I recently joined the British journalists’ union, called the National Union of Journalists. Last night the Paris chapter of the NUJ held a recruitment evening at a bar near Oberkampf. I would have gone anyway, to meet my fellow NUJ people. But when I saw there would be music provided by NUJ members, I thought, YES! I will take my guitar and ask if I can play, and then I will go off and play at my usual Monday open mics.

The NUJ meeting turned out to be a great pleasure, lots of people, loud, a nice bar, and a very open mic. In fact, there was a stream of people asking to go up and play who had not been booked in advance, apparently. And they played, and I played.

But among the best and most interesting musicians were Monkey Anna and a couple who played jazz guitar and sang. I had met Anna Brooke, who calls her band Monkey Anna, at a concert by the French band called Neimo. Anna is a journalist and musician, and she is currently working on an album and preparing her next concert, in Luxembourg, on the 2 July, at MUDAM (Musée d’Art Moderne Grand-Duc Jean). She writes original, interesting songs, sings and does a nice presentation. Of course, it was all recorded music last night. She also writes city guide books and other journalistic things.

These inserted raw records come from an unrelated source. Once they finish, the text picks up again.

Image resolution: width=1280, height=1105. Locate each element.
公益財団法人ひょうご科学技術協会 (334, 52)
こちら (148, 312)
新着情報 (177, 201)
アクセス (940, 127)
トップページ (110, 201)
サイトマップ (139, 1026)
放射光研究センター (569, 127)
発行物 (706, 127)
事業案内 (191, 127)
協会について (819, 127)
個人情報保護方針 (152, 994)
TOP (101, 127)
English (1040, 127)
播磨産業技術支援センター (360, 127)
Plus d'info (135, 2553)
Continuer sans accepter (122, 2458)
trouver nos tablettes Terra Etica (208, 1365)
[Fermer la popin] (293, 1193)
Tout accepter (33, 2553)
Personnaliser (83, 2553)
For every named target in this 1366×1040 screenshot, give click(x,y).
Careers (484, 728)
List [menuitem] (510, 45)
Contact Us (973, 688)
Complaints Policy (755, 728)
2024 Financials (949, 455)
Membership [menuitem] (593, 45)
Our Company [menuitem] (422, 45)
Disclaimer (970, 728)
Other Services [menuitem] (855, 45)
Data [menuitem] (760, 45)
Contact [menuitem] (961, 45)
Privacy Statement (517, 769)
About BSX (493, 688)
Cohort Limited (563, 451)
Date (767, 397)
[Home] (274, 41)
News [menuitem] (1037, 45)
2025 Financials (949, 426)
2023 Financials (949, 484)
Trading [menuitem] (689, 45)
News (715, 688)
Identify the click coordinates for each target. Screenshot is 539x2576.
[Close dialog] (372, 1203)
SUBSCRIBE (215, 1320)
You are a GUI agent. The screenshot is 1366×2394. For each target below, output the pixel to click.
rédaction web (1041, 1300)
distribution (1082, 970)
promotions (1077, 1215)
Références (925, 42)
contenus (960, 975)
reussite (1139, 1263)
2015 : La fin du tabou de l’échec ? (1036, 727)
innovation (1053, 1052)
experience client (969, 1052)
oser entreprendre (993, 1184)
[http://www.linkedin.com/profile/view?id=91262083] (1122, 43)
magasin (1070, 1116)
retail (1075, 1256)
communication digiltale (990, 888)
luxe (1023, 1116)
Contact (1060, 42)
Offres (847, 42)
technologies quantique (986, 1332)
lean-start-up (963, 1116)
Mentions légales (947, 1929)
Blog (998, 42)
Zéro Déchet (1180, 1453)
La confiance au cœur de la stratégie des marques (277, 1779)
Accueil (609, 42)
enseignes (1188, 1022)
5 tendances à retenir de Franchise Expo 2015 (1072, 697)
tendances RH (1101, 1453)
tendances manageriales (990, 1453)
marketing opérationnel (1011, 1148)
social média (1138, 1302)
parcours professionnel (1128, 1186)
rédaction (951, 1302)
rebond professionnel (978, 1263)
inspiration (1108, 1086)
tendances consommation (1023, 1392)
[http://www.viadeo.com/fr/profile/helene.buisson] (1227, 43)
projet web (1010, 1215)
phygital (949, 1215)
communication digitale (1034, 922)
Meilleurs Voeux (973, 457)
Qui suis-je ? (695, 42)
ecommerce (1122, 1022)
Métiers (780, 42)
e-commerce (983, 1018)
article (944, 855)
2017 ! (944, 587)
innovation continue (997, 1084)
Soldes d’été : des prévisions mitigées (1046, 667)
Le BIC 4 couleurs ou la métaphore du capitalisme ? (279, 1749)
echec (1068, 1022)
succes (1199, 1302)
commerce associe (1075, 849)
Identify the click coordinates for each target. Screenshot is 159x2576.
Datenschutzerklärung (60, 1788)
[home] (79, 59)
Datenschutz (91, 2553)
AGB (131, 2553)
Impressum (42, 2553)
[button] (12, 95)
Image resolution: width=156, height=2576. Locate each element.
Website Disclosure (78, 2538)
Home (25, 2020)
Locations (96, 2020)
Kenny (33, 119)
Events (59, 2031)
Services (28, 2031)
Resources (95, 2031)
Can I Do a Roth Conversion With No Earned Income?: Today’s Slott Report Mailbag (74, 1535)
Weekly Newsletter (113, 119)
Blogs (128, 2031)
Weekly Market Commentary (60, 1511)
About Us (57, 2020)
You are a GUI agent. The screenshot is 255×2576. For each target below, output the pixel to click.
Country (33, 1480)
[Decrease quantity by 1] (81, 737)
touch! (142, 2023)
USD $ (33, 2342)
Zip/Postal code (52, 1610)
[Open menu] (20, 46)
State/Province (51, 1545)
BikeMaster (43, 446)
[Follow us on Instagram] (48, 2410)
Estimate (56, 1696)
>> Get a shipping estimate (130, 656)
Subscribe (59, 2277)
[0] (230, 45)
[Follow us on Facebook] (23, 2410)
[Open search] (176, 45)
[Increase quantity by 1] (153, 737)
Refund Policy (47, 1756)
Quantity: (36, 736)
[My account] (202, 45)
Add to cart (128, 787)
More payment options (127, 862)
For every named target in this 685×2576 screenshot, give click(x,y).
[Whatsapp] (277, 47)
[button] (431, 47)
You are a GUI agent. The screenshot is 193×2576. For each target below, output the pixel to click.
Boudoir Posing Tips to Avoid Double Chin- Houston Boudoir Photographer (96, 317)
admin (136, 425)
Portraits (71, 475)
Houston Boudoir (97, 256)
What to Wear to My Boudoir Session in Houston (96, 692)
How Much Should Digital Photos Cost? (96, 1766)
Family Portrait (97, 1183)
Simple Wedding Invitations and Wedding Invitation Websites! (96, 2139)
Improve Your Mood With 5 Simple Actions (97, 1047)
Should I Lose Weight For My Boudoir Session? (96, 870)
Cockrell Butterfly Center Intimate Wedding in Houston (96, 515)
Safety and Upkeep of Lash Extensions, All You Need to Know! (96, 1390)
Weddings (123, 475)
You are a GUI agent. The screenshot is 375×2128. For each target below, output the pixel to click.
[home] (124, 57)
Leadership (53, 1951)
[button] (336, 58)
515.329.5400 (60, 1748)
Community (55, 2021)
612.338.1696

After I played a couple of songs at the NUJ evening, I then moved on to the Galway and played five songs, and listened to Stephen Prescott and his fiddle player, Pierre, play a few songs. There were another couple of performers as well, while I was there.

I then went off, late, to the Tennessee Bar, and was too late to play. But I did see and hear a number of interesting acts, and there was a wonderful jam session at the end, in which James Iansiti also got up and sang. His rendition of “Little Wing” reminded me more of Sting’s than of Hendrix’s, but I loved it.

There was even an interesting moment when James opened up the stage for an unusual and different sort of barfly performer than what we usually see.